If not, you will need to boot the machine to safemode to disable Tamper Protection: https://community.sophos.com/kb/en-us/124377

Once Tamper Protection has been disabled, you need only run the installer through command line as per the following steps:
1. Turn off TP
2. Download installer from correct Central instance
3. Run:  SophosSetup.exe --registeronly
4. Turn on TP
The above steps will cause the machine to register itself with Central.

Once you see the machine in Central again, please let me know if this also resolves the Management Communication 401 error you are seeing.

I don't think it was removed (I checked the Tamper Code recovery report; didn't see it on there), but someone else may have done so.  

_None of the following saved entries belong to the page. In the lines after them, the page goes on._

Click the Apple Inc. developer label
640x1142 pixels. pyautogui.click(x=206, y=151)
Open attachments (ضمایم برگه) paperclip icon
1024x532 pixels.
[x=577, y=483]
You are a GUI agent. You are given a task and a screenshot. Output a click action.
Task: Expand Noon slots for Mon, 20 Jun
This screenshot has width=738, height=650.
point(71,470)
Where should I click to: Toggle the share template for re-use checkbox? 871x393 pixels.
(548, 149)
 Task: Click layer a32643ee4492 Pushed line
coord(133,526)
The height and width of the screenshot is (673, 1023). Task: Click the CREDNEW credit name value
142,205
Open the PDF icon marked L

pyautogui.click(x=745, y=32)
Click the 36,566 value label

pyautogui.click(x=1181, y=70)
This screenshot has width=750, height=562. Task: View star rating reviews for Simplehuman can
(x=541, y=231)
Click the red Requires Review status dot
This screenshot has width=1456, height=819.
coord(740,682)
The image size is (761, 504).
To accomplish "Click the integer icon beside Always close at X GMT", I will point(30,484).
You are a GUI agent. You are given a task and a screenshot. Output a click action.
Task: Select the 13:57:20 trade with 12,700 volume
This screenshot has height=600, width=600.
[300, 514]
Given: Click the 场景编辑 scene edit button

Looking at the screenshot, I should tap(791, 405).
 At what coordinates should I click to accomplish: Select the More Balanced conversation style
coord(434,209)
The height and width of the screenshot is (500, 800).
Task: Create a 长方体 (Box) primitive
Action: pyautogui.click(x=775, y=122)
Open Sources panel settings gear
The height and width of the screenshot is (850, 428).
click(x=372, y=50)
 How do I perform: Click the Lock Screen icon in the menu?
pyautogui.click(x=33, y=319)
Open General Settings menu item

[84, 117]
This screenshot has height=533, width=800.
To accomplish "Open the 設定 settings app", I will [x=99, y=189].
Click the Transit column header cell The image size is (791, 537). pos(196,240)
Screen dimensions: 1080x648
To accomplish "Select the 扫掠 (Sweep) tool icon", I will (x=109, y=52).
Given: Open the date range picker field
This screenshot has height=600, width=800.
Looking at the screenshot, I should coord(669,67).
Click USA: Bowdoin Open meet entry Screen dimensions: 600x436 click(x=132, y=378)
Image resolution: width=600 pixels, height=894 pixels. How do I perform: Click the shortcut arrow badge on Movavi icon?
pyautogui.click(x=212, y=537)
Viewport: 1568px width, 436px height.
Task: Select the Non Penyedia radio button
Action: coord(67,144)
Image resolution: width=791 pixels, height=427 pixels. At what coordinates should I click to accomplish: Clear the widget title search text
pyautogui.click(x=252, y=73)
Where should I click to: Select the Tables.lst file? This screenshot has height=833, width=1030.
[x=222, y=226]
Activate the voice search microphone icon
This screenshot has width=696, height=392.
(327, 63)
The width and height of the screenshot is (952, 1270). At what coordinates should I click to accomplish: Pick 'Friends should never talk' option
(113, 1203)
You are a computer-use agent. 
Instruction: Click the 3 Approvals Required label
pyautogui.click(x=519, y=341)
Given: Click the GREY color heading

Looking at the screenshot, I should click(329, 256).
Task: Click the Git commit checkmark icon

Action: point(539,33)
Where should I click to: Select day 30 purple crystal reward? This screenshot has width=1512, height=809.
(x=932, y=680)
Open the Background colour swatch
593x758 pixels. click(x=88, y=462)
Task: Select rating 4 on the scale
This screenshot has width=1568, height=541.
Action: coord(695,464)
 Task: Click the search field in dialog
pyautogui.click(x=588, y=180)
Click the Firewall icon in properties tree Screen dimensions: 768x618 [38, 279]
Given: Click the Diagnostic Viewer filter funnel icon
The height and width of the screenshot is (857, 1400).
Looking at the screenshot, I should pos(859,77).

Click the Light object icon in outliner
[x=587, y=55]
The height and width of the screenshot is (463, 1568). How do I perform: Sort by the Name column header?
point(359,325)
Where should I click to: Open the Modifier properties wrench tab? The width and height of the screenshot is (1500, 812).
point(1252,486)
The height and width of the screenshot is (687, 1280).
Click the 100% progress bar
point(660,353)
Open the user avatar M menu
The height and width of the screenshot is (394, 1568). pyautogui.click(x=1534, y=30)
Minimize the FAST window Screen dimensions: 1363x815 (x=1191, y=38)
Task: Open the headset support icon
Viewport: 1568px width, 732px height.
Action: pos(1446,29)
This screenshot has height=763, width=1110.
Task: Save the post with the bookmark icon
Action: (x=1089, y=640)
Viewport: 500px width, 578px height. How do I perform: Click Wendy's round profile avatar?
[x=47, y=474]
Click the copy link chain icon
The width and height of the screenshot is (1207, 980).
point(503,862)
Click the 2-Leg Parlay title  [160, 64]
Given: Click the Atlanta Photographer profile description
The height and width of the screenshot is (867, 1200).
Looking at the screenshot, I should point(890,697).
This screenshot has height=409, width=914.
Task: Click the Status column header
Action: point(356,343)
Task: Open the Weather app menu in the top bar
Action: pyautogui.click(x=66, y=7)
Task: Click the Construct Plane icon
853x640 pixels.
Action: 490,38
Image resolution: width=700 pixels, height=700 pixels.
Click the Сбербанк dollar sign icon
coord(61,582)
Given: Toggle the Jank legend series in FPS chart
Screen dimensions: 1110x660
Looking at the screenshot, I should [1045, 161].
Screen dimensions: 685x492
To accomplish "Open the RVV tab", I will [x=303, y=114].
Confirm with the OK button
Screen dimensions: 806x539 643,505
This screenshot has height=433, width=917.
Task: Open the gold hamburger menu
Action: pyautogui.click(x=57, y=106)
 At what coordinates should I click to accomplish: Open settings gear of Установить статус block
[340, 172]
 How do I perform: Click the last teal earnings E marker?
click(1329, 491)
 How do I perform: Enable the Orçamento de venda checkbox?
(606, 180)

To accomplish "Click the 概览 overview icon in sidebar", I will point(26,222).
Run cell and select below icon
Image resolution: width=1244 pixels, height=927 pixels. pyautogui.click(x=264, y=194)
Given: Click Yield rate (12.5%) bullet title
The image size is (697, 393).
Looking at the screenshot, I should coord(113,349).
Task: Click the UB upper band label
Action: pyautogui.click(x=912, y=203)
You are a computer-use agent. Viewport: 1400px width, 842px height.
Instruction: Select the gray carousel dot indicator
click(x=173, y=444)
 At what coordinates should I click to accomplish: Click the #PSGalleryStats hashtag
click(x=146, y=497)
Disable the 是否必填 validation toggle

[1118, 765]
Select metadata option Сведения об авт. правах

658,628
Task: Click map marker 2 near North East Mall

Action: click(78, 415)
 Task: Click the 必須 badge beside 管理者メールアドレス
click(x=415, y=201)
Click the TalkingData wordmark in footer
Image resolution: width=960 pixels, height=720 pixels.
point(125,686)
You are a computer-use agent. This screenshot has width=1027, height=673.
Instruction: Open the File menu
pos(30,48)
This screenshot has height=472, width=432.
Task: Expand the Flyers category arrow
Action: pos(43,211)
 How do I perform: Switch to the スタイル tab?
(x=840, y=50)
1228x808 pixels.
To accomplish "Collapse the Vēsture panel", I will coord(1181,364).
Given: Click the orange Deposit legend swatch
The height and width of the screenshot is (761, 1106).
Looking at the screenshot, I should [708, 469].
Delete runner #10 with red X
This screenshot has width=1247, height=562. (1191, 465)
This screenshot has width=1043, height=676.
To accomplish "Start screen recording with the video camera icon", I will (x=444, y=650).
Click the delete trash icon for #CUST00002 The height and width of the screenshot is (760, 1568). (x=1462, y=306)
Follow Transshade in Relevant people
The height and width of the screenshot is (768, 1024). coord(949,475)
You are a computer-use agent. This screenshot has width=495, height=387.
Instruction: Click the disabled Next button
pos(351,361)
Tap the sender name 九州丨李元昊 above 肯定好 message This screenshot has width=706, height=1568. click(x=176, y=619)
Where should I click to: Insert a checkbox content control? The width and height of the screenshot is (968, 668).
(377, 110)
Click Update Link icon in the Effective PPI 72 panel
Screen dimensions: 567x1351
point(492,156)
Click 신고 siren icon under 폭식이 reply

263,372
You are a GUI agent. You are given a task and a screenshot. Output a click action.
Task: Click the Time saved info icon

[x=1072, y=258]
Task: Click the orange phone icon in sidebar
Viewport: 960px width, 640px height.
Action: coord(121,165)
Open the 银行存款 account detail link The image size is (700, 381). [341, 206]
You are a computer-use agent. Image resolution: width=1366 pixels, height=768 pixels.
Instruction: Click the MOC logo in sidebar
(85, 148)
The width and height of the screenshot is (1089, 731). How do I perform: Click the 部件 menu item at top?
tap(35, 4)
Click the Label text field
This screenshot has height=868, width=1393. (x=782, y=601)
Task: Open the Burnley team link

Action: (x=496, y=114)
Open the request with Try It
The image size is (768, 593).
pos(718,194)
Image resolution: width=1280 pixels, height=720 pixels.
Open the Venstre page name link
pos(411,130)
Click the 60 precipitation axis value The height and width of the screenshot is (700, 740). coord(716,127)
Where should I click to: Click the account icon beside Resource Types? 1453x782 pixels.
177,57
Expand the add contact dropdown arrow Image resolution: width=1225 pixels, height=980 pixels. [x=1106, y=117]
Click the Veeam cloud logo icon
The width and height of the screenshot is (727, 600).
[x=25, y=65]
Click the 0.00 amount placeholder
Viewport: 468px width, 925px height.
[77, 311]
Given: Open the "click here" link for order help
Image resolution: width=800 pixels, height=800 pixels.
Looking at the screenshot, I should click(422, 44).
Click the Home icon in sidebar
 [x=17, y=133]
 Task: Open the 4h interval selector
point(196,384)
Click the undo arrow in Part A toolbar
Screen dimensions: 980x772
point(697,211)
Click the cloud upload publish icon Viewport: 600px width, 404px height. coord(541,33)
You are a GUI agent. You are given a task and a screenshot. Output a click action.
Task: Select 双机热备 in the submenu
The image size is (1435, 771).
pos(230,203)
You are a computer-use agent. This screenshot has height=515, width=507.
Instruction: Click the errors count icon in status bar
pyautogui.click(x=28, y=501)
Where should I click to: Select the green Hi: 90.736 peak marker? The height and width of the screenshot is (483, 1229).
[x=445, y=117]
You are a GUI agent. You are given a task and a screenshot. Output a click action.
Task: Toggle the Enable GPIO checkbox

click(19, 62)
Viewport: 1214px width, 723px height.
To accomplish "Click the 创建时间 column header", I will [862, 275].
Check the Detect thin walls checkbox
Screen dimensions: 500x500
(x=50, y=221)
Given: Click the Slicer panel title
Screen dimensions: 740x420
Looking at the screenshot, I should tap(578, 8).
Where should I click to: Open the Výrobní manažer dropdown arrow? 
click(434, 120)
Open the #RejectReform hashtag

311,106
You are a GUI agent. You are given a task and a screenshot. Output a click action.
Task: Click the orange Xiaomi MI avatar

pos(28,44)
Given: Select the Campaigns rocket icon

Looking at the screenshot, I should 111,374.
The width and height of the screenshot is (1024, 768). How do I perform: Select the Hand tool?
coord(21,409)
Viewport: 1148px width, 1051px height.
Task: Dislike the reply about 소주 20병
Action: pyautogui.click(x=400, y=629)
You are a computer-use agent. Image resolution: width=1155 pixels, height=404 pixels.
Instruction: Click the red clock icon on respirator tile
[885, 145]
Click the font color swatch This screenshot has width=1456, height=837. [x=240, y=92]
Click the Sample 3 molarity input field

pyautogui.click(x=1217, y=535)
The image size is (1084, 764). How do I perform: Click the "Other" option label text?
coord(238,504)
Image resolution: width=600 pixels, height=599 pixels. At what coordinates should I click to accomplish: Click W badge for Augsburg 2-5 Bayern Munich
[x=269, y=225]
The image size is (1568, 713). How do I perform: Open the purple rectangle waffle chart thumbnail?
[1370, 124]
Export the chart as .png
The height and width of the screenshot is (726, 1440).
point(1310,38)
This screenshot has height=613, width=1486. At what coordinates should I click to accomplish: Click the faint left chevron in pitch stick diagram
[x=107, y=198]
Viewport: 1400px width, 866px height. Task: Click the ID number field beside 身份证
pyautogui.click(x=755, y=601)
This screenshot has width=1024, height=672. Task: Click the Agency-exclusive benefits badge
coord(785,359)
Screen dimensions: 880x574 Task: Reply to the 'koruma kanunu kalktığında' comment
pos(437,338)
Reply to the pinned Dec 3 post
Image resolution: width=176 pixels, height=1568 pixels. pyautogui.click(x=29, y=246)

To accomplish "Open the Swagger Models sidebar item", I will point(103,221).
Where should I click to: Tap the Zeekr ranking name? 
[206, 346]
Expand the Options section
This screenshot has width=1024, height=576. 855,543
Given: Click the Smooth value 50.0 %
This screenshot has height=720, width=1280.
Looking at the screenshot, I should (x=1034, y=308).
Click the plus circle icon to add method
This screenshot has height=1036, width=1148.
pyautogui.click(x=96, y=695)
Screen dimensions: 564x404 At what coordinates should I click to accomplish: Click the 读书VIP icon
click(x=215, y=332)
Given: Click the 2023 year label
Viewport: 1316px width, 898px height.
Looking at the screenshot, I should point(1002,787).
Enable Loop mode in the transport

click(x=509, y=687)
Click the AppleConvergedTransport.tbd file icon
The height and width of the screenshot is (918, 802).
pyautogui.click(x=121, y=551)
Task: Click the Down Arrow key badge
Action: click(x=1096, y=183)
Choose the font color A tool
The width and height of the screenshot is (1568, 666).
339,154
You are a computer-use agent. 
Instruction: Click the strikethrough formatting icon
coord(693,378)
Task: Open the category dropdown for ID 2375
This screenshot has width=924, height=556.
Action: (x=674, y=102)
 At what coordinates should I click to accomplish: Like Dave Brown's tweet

I followed the steps to boot the machine to safemode to disable Tamper Protection: https://community.sophos.com/kb/en-us/124377 and then rebooted normally.  Sophos is now reporting some services are off (Device control Service; Anti-Virus).  The next step says to 'Turn off TP', which I'm not understanding.  If I open Sophos it still needs a login to get to the admin, if I run SophosSetup.exe --registeronly it gives an error that Tamper protection is still enabled.

Is there an extra step to turn off TP once I have booted back to win10 normally?  

Hi S Carter,

   Can you confirm that you performed the "Managed by Sophos Central" steps and not the Enterprise Console steps from https://community.sophos.com/kb/en-us/124377?

It is expected behavior for Sophos Anti-Virus service to report as stopped as it was disabled while in Safemode, this will effect dependent services as well.

Please let me know if performing the Central based steps found in the above KB help.

Yes, i followed the Sophos Central (not the enterprise), but looks like I missed a step in there.  I went back and did that step and now Sophos does not show the 'admin' login anymore (assuming this means TP is off).  Trying the --registeronly with a fresh copy of our installer i just pulled down.  Hopefully that works; will let you know.

Tamper Protection was indeed off, it let me do the --registeronly step this time.  Wasn't sure on Re-activation/step4 (re-enable everything from step 1, even the items that were zero already?  only re-activate the ones I had needed to change? etc..), so I just uninstalled and re-installed with the latest version from our cloud instance.  Looks like it worked, the machine is now showing up in Sophos (no prior history before today though, so I'm still pretty sure it never correctly registered rather than it being deleted, but the fix worked either way).

Thanks for your help!

Hi S Carter 

Yes, the endpoint does re-register itself when Management communication service resumes. Feel free to reach out to us if you have any further concerns. 

Hi i have noticed the same with one of our endpoints here. I looked in the logs of machines deleted and it doesn't show up there. I will follow the steps to disable TP but this machine was powered off for about 3 weeks, would this have caused it drop off the management console?

Hi mmacwan 

If the machine does not appear on the central dashboard, it means the endpoint would not communicate with Sophos Central. You will need to disable tamper and re-register the endpoint as stated above in this thread. Let me know how it goes. 

Hi 

I have just followed the steps to disable TP and it still won't do it

I have made the registry amendments in safe mode, booted normally and still it is on, any other ideas?

Hi mmacwan 

After you recover the tamper protection password, could you please follow the below steps and see if it works for you. 

1. Stop the Sophos MCS Client service and Sophos MCS Agent Service
2. Go to path C:\ProgramData\Sophos\Management Communications System\Endpoint\Persist and delete the files with Credentials, EndpointIdentity.txt and those with the .xml extension
3. Restart the Sophos MCS agent service

After performing above steps, machine should reflect on the Sophos Central dashboard. 

Hi Shweta

I actually followed the steps to recover the TP password and this is the thing that didn't work. Any other ideas how i can do this?